In 2017, in Paris, Yann Bucaille-Lanrezac opened the first of what would become a chain of nonprofit cafes and restaurants that employ people with intellectual and developmental disabilities. The 21st outlet is about to open in New York, the first outside Europe. They’re all simply decorated modern restaurants serving from breakfast through late afternoon. Thierry Marx, a prominent chef whose Paris restaurant Onor just received a Michelin star, is the consultant for the menus that feature quiches, croque monsieur, salads, soups, pastries and the company’s own coffee. Items like Waldorf salad, bacon-egg-and-cheese and cheesecake were added for the American branch. All profits go to the Joyeux Foundation for opening new locations and employing more people. (Friday)

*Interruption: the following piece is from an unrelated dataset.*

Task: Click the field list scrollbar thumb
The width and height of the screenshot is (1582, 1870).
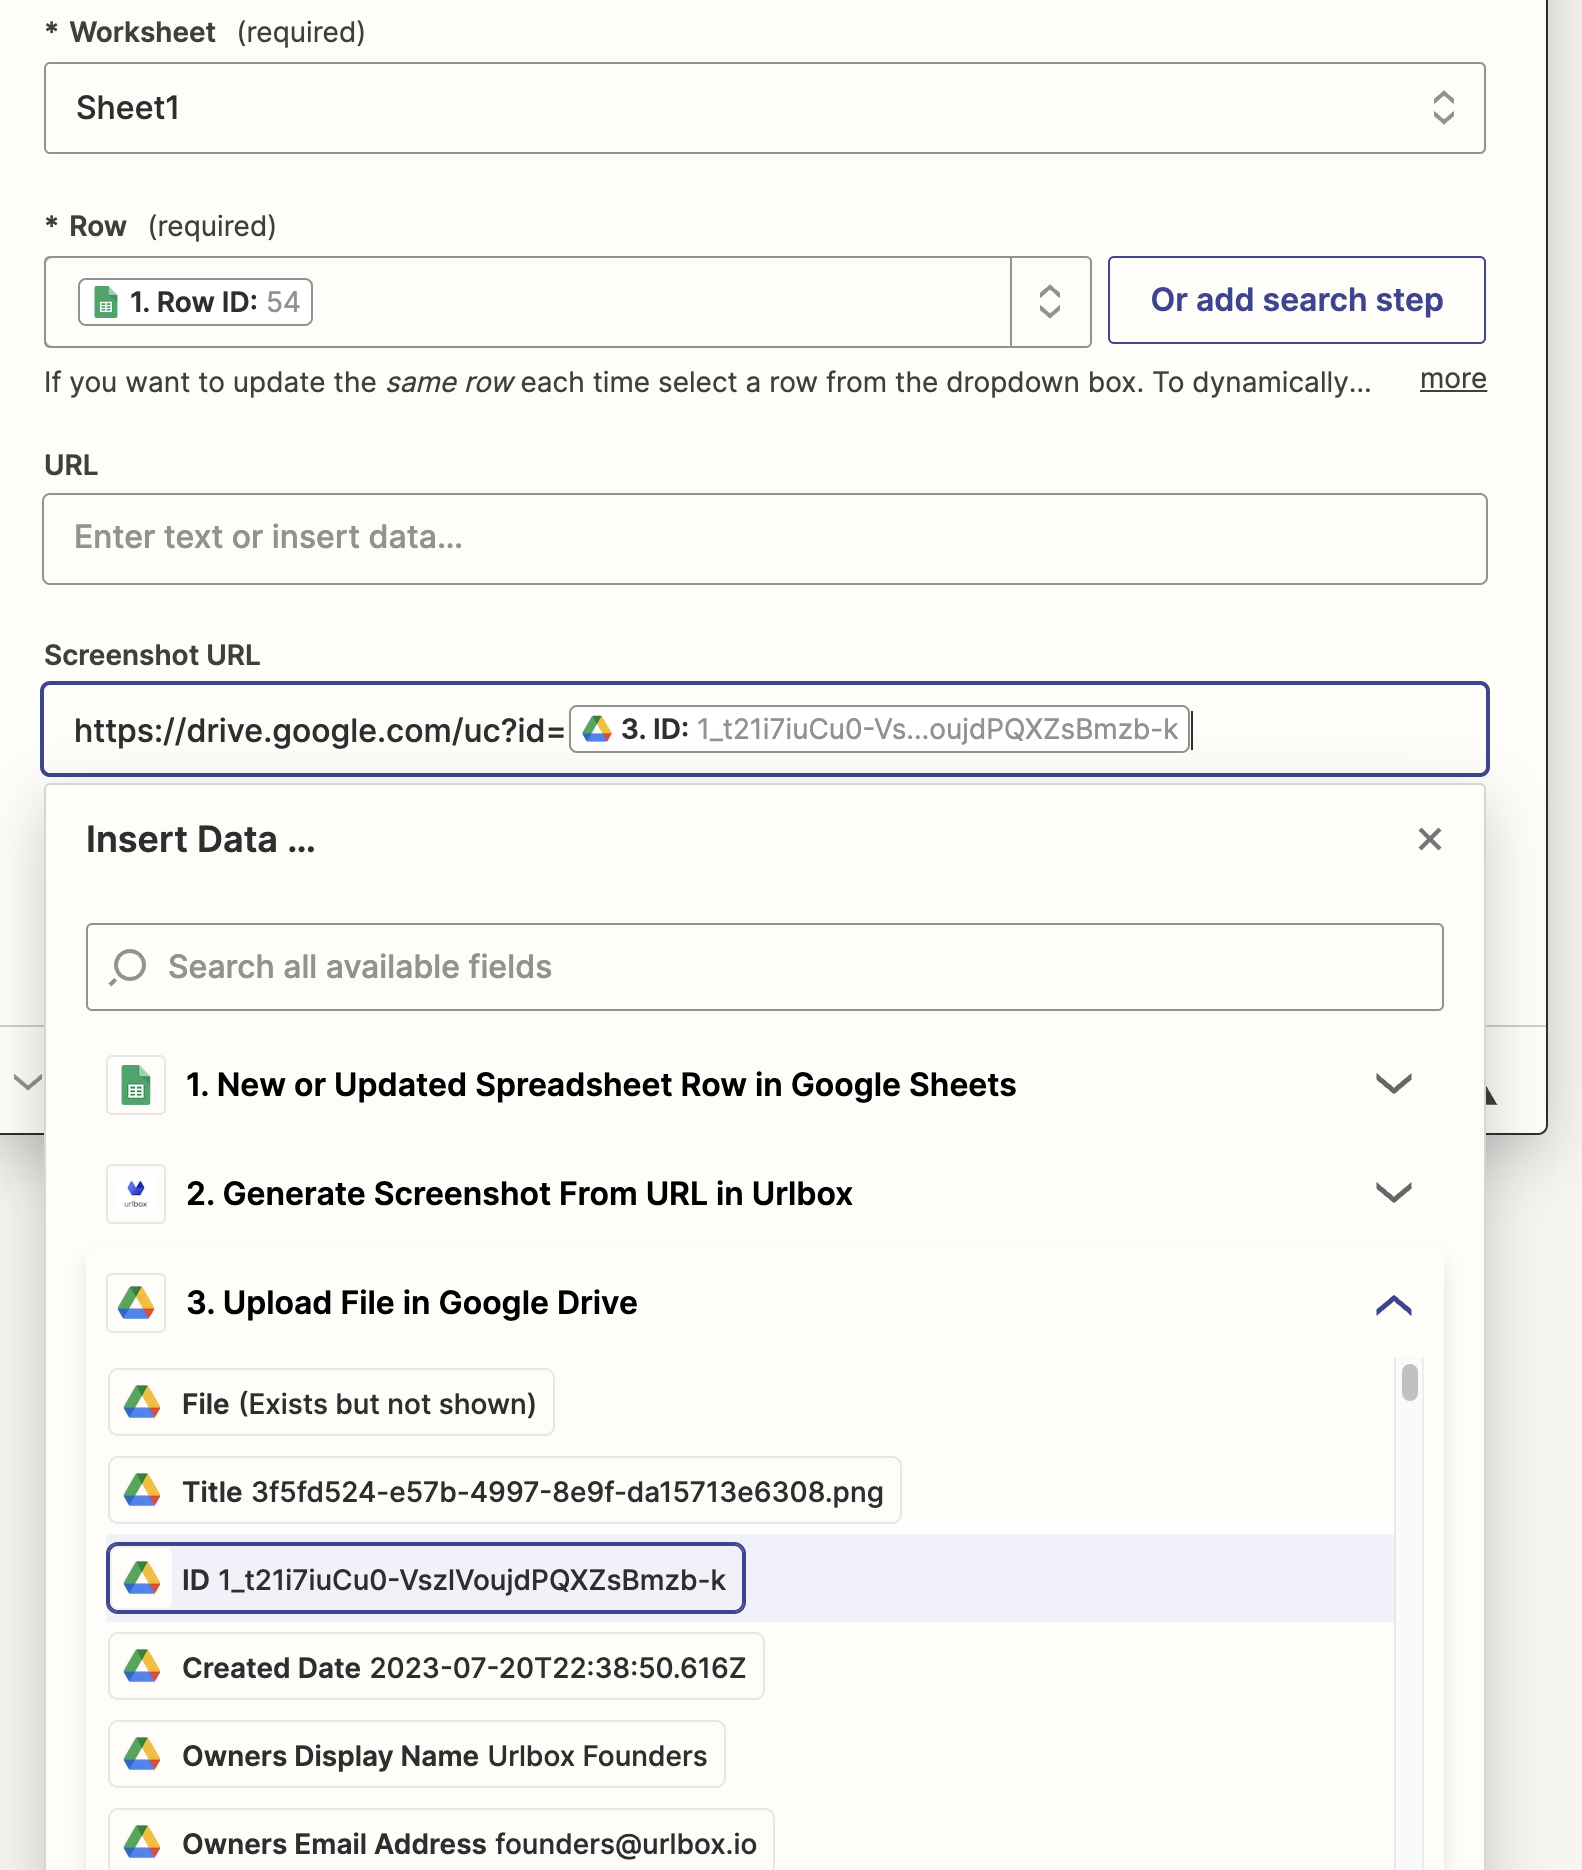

599 Lexington Avenue (52nd Street), us.cafejoyeux.com.

The chef Joon Ryu, a New Yorker who has dabbled in various cuisines but is now concentrating on seasonal Korean recipes often with contemporary twists, has opened this restaurant with Kevin Chand, also from New York. Oyster mushroom tacos, Korean whelks with escargot butter, birria mandu, fried chicken wings, pork and radish bo ssam, and Berkshire kimchi fried rice populate the menu in a spare brick-walled setting.

313 West 46th Street, 917-388-2017, gurumerestaurant.com.